If you were ever wondering what the next marketing to the millennials ploy would be, well wonder no more! It’s 3D printed hotels.

Habitas is the company that “…is a global hospitality group created by a diverse community of people seeking human connection, authentic experiences, and a better future. We measure success not by the number of stars given, but the number of smiles received, hearts warmed, minds opened, and friends made.

If that isn’t trying to appeal to the millennial crowd with buzz phrases then I don’t know what is. Even their descriptions of the “experiences” they offer are filled with buzz word salad. I’ll get to those later

I’m all for 3D printed products, if there is a cheaper, more flexible, creative way to produce things you need, then do it! I can count dozens of times I would love to just print out some tool I don’t want to go buy or some lego piece I swear was just in my hand.

3D printed homes are an amazing feat, because of their low cost, and quick build times. This technology could help millions buy a home with all the features they want for less than the price of a car.

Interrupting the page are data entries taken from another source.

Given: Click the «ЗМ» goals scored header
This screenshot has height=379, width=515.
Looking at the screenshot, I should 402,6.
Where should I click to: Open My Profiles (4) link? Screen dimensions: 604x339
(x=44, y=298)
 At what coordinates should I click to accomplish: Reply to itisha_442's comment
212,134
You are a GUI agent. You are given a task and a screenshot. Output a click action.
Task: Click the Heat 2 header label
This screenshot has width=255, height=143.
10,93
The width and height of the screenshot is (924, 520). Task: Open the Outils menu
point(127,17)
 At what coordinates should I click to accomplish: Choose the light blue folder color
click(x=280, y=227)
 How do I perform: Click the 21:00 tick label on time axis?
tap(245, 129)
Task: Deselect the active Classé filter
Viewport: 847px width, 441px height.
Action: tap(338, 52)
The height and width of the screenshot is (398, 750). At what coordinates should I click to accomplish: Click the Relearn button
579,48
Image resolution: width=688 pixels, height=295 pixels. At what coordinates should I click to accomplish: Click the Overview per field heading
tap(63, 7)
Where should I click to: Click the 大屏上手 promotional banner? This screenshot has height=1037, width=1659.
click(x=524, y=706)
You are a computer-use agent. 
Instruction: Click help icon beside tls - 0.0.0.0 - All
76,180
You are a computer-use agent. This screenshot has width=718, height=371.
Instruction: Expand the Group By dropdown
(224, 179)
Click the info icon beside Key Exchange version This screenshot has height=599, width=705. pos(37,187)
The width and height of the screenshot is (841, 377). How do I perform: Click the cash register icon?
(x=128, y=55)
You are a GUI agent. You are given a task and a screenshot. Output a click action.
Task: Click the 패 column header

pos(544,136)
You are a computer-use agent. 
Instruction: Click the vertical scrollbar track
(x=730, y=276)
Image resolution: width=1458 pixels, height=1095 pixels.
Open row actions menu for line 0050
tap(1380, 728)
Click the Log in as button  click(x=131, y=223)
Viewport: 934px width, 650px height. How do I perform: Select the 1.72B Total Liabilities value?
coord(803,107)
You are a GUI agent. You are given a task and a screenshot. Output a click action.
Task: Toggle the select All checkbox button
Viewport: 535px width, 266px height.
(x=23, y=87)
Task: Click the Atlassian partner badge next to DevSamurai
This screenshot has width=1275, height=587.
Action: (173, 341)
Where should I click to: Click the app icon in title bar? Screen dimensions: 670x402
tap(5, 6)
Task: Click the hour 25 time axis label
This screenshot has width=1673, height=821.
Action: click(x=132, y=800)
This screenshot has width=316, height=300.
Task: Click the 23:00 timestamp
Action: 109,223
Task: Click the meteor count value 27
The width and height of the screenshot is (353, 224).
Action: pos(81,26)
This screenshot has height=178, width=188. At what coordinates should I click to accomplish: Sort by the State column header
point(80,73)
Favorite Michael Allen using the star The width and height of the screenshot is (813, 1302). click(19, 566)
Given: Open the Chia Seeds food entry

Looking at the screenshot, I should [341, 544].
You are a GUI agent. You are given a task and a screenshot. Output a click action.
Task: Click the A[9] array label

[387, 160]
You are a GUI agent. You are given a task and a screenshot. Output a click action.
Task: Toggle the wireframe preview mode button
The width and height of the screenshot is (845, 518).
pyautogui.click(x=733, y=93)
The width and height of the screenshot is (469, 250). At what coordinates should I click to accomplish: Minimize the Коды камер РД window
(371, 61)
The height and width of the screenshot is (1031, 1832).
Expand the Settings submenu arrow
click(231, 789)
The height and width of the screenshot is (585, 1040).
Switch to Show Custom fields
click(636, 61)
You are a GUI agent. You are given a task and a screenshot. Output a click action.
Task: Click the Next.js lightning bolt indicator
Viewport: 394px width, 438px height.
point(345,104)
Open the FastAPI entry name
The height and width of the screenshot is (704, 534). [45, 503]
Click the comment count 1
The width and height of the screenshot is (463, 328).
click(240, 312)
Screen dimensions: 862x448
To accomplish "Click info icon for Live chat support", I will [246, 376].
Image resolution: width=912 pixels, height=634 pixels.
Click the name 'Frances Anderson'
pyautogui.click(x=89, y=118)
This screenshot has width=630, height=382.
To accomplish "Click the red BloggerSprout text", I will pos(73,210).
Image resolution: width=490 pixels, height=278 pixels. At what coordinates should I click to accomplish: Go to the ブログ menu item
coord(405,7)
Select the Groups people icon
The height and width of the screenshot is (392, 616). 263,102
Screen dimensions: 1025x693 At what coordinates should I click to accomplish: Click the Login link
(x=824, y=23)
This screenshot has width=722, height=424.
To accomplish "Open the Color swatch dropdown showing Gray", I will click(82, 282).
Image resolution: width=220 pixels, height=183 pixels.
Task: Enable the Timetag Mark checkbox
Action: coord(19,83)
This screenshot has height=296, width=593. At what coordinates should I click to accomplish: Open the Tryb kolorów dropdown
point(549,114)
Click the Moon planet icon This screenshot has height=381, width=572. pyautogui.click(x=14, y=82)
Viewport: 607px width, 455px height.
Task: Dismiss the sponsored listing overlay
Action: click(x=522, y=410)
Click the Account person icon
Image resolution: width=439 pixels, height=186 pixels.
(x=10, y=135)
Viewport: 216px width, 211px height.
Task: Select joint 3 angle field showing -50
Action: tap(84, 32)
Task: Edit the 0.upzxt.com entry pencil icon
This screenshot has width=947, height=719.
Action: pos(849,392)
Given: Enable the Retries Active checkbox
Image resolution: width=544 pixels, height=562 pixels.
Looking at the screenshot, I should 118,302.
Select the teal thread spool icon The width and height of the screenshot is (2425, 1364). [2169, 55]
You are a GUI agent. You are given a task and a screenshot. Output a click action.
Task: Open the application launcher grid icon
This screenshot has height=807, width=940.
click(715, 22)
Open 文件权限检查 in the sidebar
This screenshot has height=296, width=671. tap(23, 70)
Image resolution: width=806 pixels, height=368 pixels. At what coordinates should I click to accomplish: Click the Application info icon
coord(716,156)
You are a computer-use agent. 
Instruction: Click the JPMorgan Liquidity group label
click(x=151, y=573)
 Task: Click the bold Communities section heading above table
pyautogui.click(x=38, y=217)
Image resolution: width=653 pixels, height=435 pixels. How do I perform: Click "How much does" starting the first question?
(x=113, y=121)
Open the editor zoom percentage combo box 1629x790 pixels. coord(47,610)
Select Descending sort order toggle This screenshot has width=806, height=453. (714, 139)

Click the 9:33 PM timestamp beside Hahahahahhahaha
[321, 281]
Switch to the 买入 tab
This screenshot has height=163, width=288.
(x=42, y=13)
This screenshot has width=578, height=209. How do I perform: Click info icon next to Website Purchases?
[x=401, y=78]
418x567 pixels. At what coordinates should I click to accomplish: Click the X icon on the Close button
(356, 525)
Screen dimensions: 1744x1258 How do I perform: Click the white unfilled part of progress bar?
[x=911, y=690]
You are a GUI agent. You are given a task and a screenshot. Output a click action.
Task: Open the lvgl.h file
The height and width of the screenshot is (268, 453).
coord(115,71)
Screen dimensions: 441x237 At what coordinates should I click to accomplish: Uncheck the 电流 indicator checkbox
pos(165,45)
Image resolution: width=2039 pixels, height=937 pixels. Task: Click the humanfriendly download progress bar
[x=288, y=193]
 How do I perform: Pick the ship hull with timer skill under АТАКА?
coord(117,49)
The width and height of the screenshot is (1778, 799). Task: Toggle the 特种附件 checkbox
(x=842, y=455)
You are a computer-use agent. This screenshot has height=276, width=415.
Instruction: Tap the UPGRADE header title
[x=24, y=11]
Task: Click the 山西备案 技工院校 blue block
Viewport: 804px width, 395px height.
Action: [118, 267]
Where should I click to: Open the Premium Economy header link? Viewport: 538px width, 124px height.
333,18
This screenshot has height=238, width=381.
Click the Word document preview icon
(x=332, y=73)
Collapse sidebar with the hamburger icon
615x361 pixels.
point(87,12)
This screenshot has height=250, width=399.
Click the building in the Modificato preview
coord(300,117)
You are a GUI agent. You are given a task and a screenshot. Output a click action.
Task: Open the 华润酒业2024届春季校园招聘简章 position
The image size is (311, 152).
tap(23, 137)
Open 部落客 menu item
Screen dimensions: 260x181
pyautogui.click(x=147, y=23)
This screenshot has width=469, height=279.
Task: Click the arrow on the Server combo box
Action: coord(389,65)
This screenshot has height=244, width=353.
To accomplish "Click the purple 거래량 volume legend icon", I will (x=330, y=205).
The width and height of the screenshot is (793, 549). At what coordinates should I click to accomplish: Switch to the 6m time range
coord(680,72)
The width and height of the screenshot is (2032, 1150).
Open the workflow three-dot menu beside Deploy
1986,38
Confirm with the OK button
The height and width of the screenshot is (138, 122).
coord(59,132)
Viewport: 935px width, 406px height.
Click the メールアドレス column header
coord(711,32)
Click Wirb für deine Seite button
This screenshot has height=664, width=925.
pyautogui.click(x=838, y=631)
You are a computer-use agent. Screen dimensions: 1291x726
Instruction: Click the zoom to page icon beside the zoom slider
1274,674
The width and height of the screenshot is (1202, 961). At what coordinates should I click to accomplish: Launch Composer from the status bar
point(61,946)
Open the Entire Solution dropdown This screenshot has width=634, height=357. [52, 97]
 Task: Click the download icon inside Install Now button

It only makes sense that hotel chains, or new hotel companies would want to join in this revolutionary tech. A company could build a hotel cheaper, quicker, and more remotely. Habitas is pushing hard on this last point.

Habitas has 3D printed hotels in Africa, 2 in Mexico with one on the way, and in Bhutan. These places were chosen to bring customers out of their normal habitat into places unknown, just like their statement claims.

Their “rooms” look pretty sparse and open, literally open. Many don’t seem to have walls or windows, so they look like glorified tents, but again without walls. That would put me firmly outside my comfort zone, which might be the point.

Habitas open room

The $200-$400/night price on the other hand has me really wondering what the company is thinking. I assume the cost is because they offer a dive into the deep end of culture, but I see a company who wants to profit from the fyre festival crowd.

Their locations are some of the hottest places on earth, and there is not an AC to be seen in their “rooms”. But hey maybe not everyone wants to be comfortable when they sleep.

The rooms aren’t everything with this kind of company, they also have amazing “experiences” to offer. Things like a 3 day Reintegration which sounds amazing.

If perception is reality, we are masters of design. Our lives are our greatest masterpiece. With fervent desire and child-like wonder, we bring fantasies to life, creating realities far better than our dreams. Together, we share these worlds with one another, traversing borders in search of adventure. When we open our eyes, under starlit skies and dancing candlelight, we are home.

We welcome you to Reintegration, our immersive three-day wellness gathering at our home in Tulum. Through breath work and yoga, we’ll reconnect to the creator in all of us. Tantalizing concerts, exotic ingredients and local escapes await us. This is an open call to discover ourselves both in conversation and silence, travel and stillness.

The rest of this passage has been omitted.